Emily Hobhouse (9 April 1860 – 8 June 1926) was a British welfare campaigner, anti-war activist, and pacifist. She is primarily remembered for bringing to the attention of the British public, and working to change, the deprived conditions inside the British concentration camps in South Africa built to incarcerate Boer and African civilians during the Second Boer War.

Early life

Born in St Ive, near Liskeard in Cornwall, she was the daughter of Caroline (née Trelawny) and Reginald Hobhouse, an Anglican rector and the first Archdeacon of Bodmin. She was the sister of Leonard Trelawny Hobhouse, a peace activist and proponent of social liberalism. She was a second cousin of the peace activist Stephen Henry Hobhouse and was a major influence on him.

Her mother died when she was 20, and she spent the next fourteen years looking after her father who was in poor health.
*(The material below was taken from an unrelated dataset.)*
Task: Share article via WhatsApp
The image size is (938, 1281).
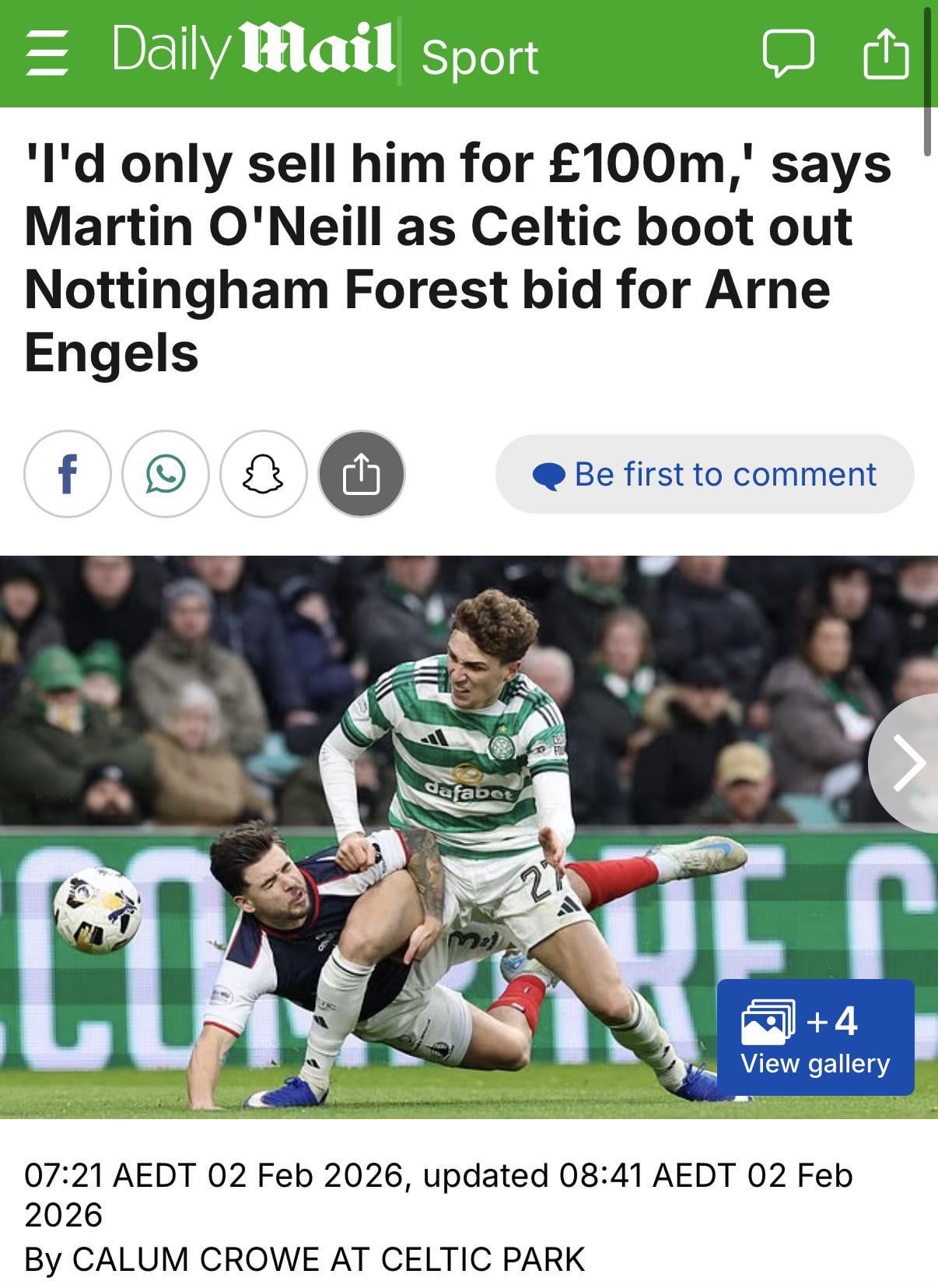Action: coord(166,474)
When her father died in 1895 she went to Minnesota to perform welfare work amongst Cornish mineworkers living there, the trip having been organised by the wife of the Archbishop of Canterbury. There she became engaged to John Carr Jackson and the couple bought a ranch in Mexico but this did not prosper and the engagement was broken off. She returned to England in 1898 after losing most of her money in a speculative venture. Her wedding veil (which she never wore) hangs in the head office of the Oranje Vrouevereniging (Orange Women's Society) in Bloemfontein, the first women's welfare organisation in the Orange Free State, as a symbol of her commitment to the uplifting of women.

Second Boer War

Emily Hobhouse contra la guerra (20504250545) (2)
Emily Hobhouse by Henry Walter Barnett

When the Second Boer War broke out in South Africa in October 1899, a Liberal MP, Leonard Courtney, invited Hobhouse to become secretary of the women's branch of the South African Conciliation Committee, of which he was president.
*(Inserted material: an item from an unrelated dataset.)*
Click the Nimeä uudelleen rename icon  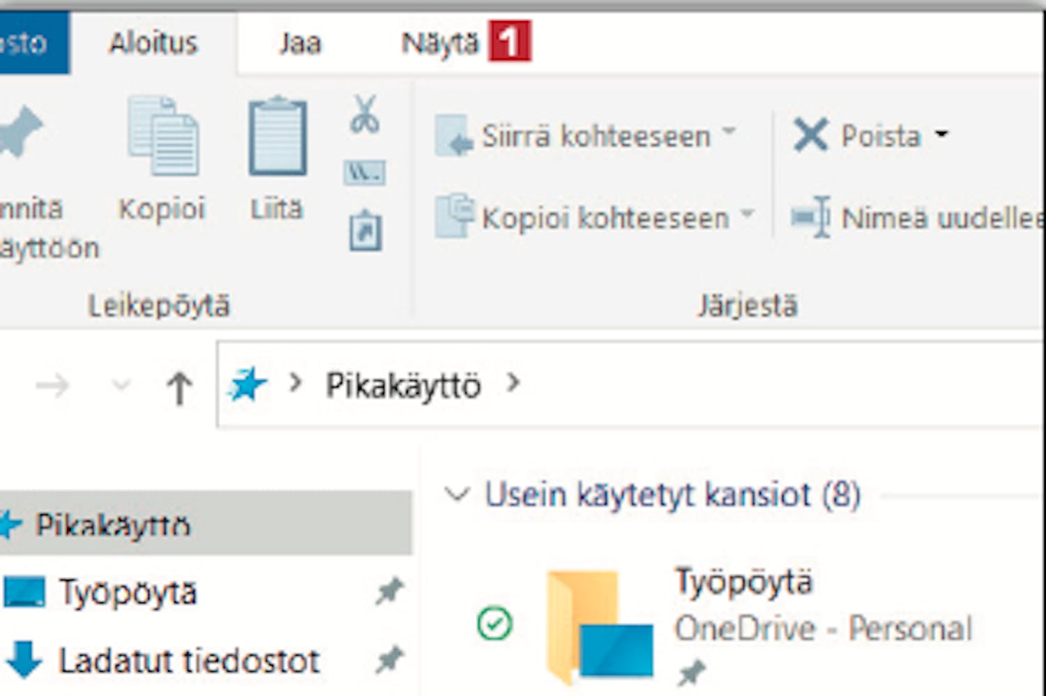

She founded the Distress Fund for South African Women and Children, and sailed for the Cape Colony on 7 December 1900 to supervise its distribution, and arrived on 27 December.

When she left England, she only knew about the concentration camp at Port Elizabeth, but on arrival found out about the many other concentration camps (45 in total). She had a letter of introduction to the British High Commissioner, Alfred Milner, from her aunt, the wife of Arthur Hobhouse, himself the son of Henry Hobhouse, Permanent Under-Secretary at the Home Office under Sir Robert Peel, and who knew Milner. From him she obtained the use of two railway trucks, subject to the approval of the army commander, Lord Kitchener, which she received two weeks later, although it only allowed her to travel as far as Bloemfontein and take one truck of supplies for the camps, about 12 tons.

Conditions in the British concentration camps

She had persuaded the authorities to let her visit several British concentration camps and to deliver aid. Her report on conditions at the camps, set out in a report entitled "Report of a Visit to the Camps of Women and Children in the Cape and Orange River Colonies", was delivered to the British government in June 1901. As a result, a formal commission was set up and a team of official investigators headed by Millicent Fawcett was sent to inspect the camps. Overcrowding in bad unhygienic conditions due to neglect and lack of resources were the causes of a mortality rate that in the eighteen months during which the camps were in operation reached a total of 26,370, of which 24,000 were children under sixteen and infants, i.e. the rate at which the children died was some 50 a day.

Late in 1901 the camps ceased to receive new families and conditions improved in some camps; but the damage was done.

Bloemfontein Concentration Camp

What most distressed Hobhouse was the sufferings of the undernourished children. Diseases such as measles, bronchitis, pneumonia, dysentery and typhoid had invaded the camp with fatal results. The very few tents were not enough to house the one or more sick persons, most of them children.

When Hobhouse requested soap for the people, she was told that soap was a luxury. She nevertheless succeeded, after a struggle, to have it listed as a necessity, together with straw, more tents and more kettles in which to boil the drinking water.

Hobhouse also visited camps at Norvalspont, Aliwal North, Springfontein, Kimberley and Orange River.

Fawcett Commission

When Hobhouse returned to England she received scathing criticism and hostility from the British government and many of the media, but eventually succeeded in obtaining more funding to help the Boer civilians. The British Liberal leader at the time, Sir Henry Campbell-Bannerman, denounced what he called the "methods of barbarism". The British government eventually agreed to set up the Fawcett Commission to investigate her claims, under Millicent Fawcett, which corroborated her account of the shocking conditions. Hobhouse returned to Cape Town in October 1901, was not permitted to land and was eventually deported five days after arriving, no reason being given. She felt she never received justice for her work. Early the next year Hobhouse went to Lake Annecy in the French Alps where she wrote the book The Brunt of the War and Where it Fell on what she had seen during the war in South Africa.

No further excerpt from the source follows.